La Syrie est nommée dans l’hébreu, Aram ou Paddam-Aram : & Laban est dit Araméen ou Syrien, comme traduisent les septante. Les Araméens, ou les Syriens, occupoient la Mésopotamie, la Chaldée, une partie de l’Arménie, la Syrie proprement dite, comprise entre l’Euphrate à l’orient, la Méditerranée à l’occident, la Cilicie au nord, la Phénicie, la Judée, & l’Arabie déserte au midi.
Les Hébreux étoient Araméens d’origine, puisqu’ils venoient de Mésopotamie, & qu’il est dit que Jacob étoit un pauvre araméen. L’Ecriture désigne ordinairement les provinces de Syrie, par la ville qui en étoit la capitale ; elle dit, par exemple, la Syrie de Damas, la Syrie d’Emoth, la Syrie de Rohob, &c. mais les géographes partagent la Syrie en trois parties ; savoir, la Syrie propre, ou la haute Syrie ; la Célé-Syrie, c’est-à-dire la basse-Syrie, proprement la Syrie creuse ; & la Syrie palestine.
La haute-Syrie contenoit la Comagène, la Cyrrhétique, la Séleucide, & quelques autres petits pays, & s’étendoit depuis le mont Aman au septentrion, jusqu’au Liban au midi ; elle fut appellée dans la suite, la Syrie Antiochienne. La seconde commençoit au Liban, & alloit jusqu’à l’anti-Liban ; elle renfermoit Damas & son territoire ; & parce que ce n’étoit presque que des vallons entre ces deux hautes chaines de montagnes, on l’appelloit Célé Syrie, ou Syrie-creuse. De l’anti-Liban jusqu’à la frontiere d’Egypte, étoit la Syrie palestine. Toute la côte de ces deux dernieres, étoit ce que les Grecs appelloient la Phénicie, depuis Arad jusqu’à Gaza.

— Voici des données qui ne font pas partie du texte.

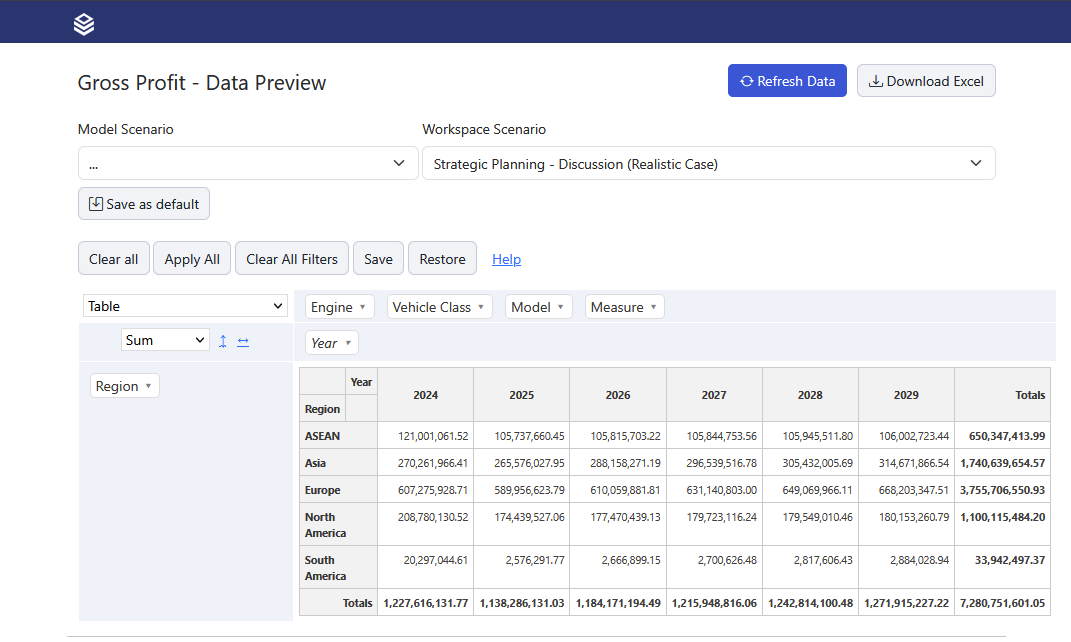
Task: Change the Sum aggregator dropdown
Action: pyautogui.click(x=165, y=340)
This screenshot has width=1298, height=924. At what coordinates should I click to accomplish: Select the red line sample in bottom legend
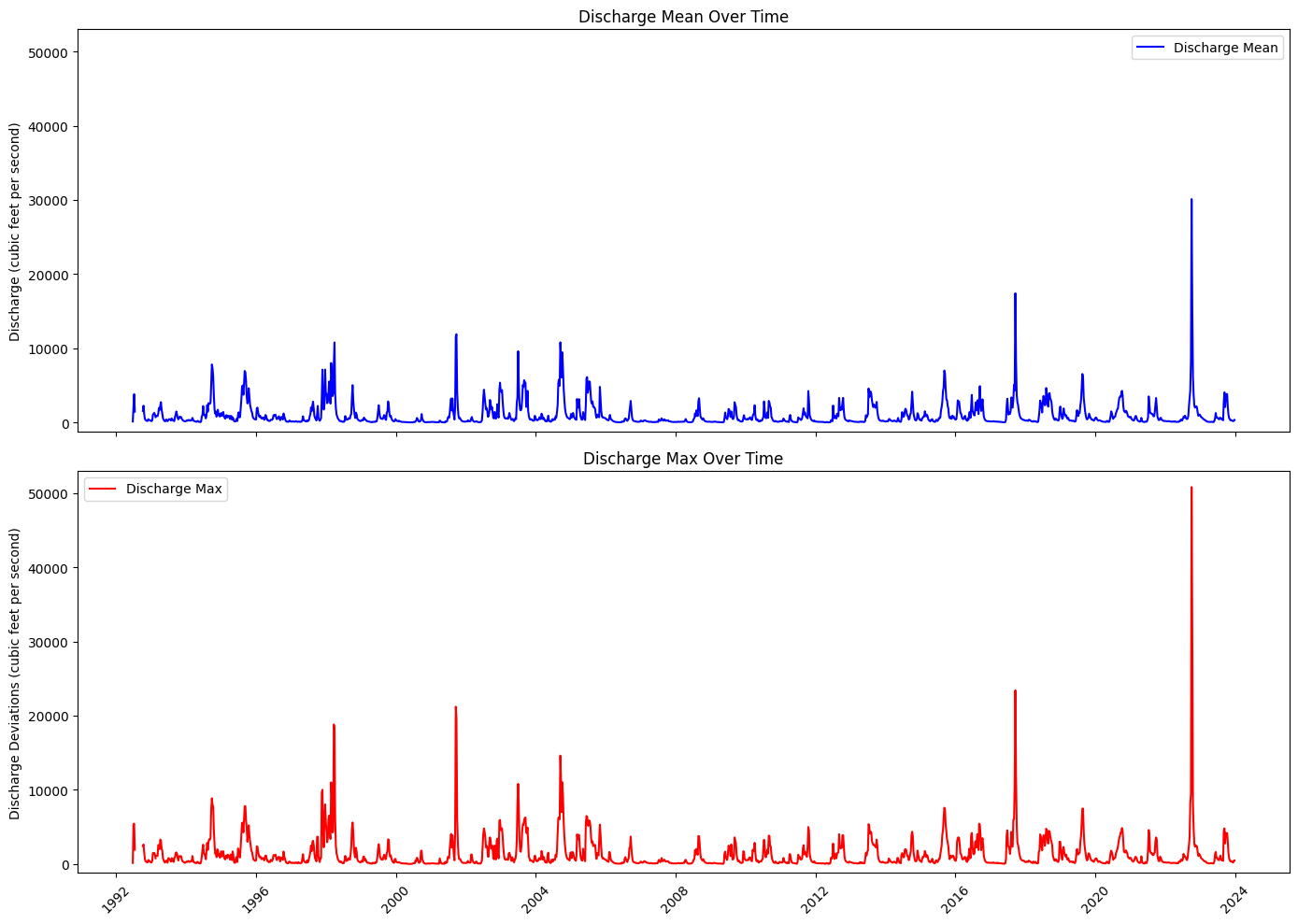104,488
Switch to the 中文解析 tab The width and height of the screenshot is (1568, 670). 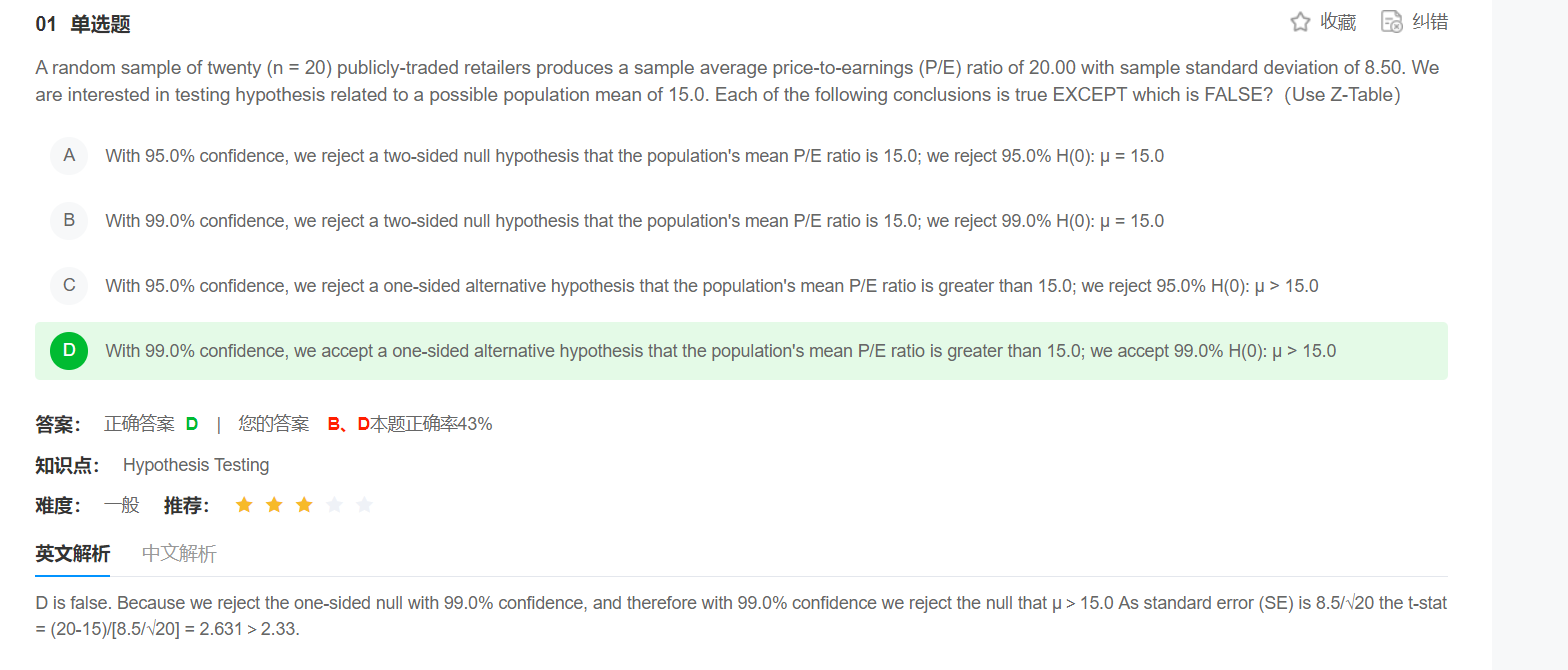(179, 554)
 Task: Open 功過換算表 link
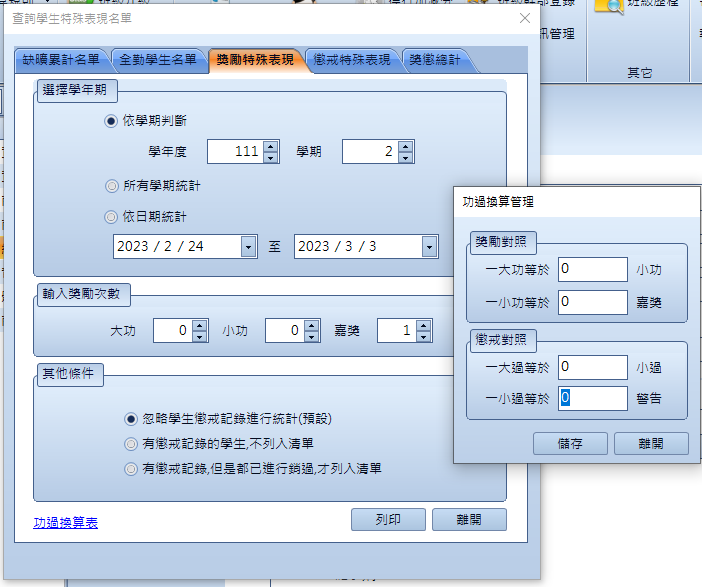point(66,522)
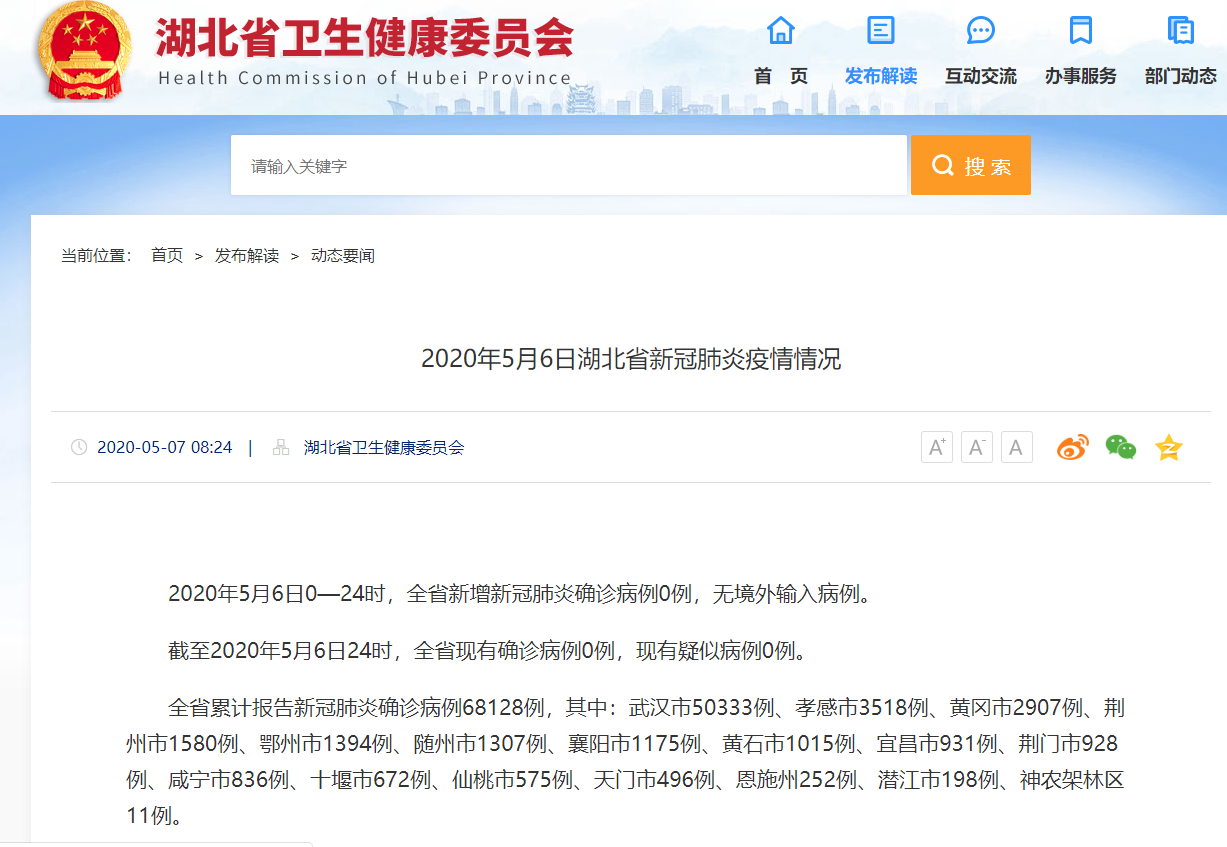Click the document icon above 发布解读
Screen dimensions: 1227x847
[x=880, y=31]

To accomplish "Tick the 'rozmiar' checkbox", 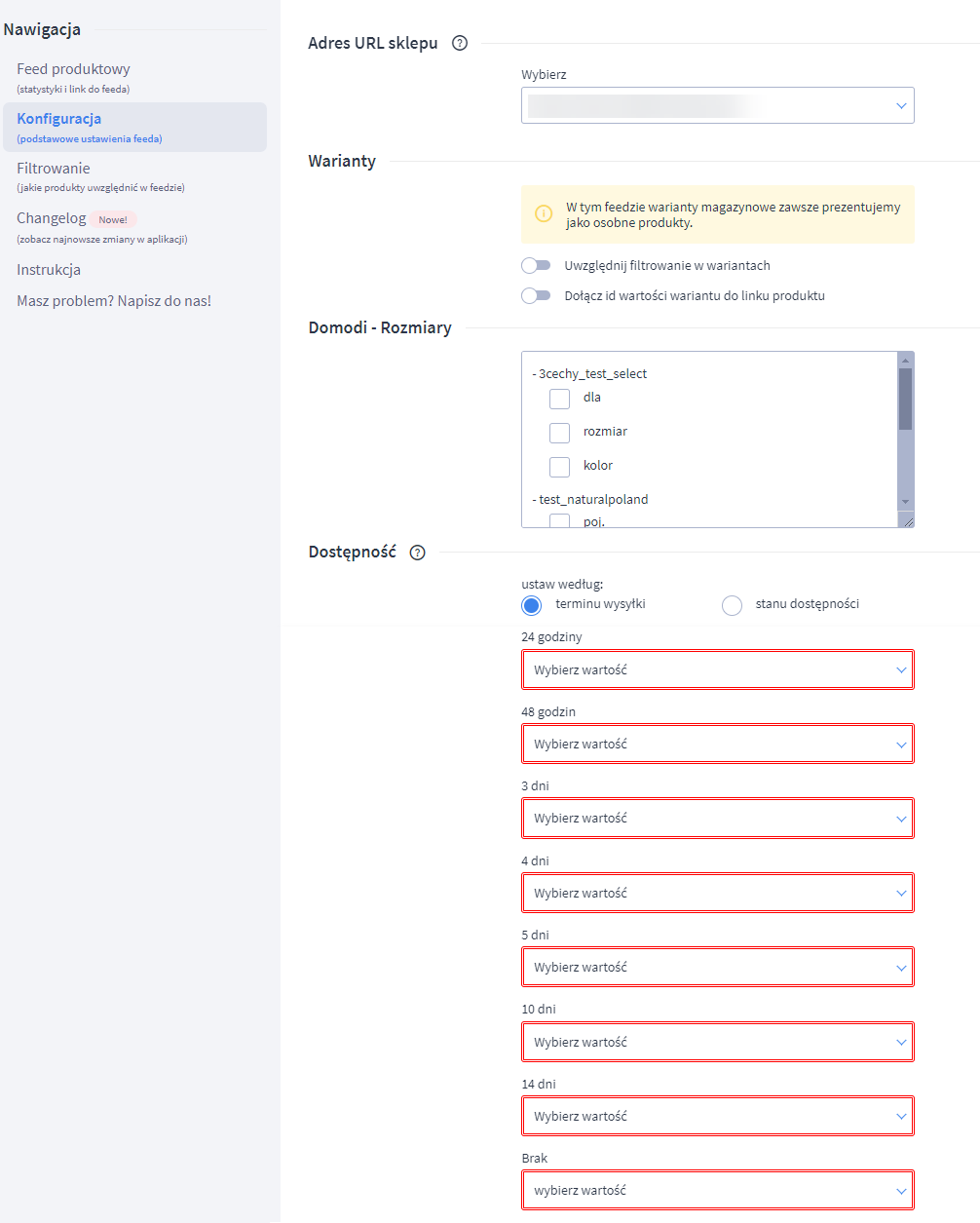I will pos(559,433).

La Syrie propre devint un grand royaume, lorsque l’empire d’Alexandre fut divisé entre ses capitaines, après sa mort. Ce royaume commença l’an du monde 3692. c’est-à-dire, 312 ans avant l’ere vulgaire. Il a duré 249 ans, & a eu vingt-sept rois. Séleucus I. surnommé Nicator, fut le premier de ses rois ; & Antiochus XIII. nommé l’Asiatique, fut le dernier. Pompée, vainqueur de l’orient, le dépouilla du royaume de Syrie, l’an du monde 3941, & ne lui laissa que Comagène. Ainsi finit ce royaume, qui étant assujetti aux Romains, devint une province romaine.
Les Sarrasins se rendirent maîtres de la Syrie dans le septieme & huitieme siecle ; les Chrétiens, dans les croisades, leur en prirent une partie, dont ils jouirent même peu de tems, sous Godefroi de Bouillon. Les Sarrazins y rentrerent bientôt, & laisserent la Syrie aux sultans d’Egypte, à qui les Turcs l’enleverent. Ce pays se nomme aujourd’hui Sourie, ou Soristan. Voyez Soristan.
C’est dans la Syrie propre, soumise aux Romains, que naquit Publius Syrus, célebre poëte mimique, qui florissoit à Rome, vers la sept cent dixieme année de cette ville, & la quarante-quatrieme avant Jesus-Christ. Les anciens goûterent singulierement ce poëte ; Jules César, Cassius Sévérus, & Séneque le philosophe, le préféroient à tous ceux qui l’avoient précédé, soit dans la Grece, soit en Italie ; mais il ne reste plus de ses mimes, que des fragmens ou sentences qui en furent extraites du tems des Antonins ; elles ont été jointes à celles de Laberius, & souvent imprimées ; la meilleure édition a été donnée en Hollande, par Havercamp, en 1708, avec des notes. (D. J.)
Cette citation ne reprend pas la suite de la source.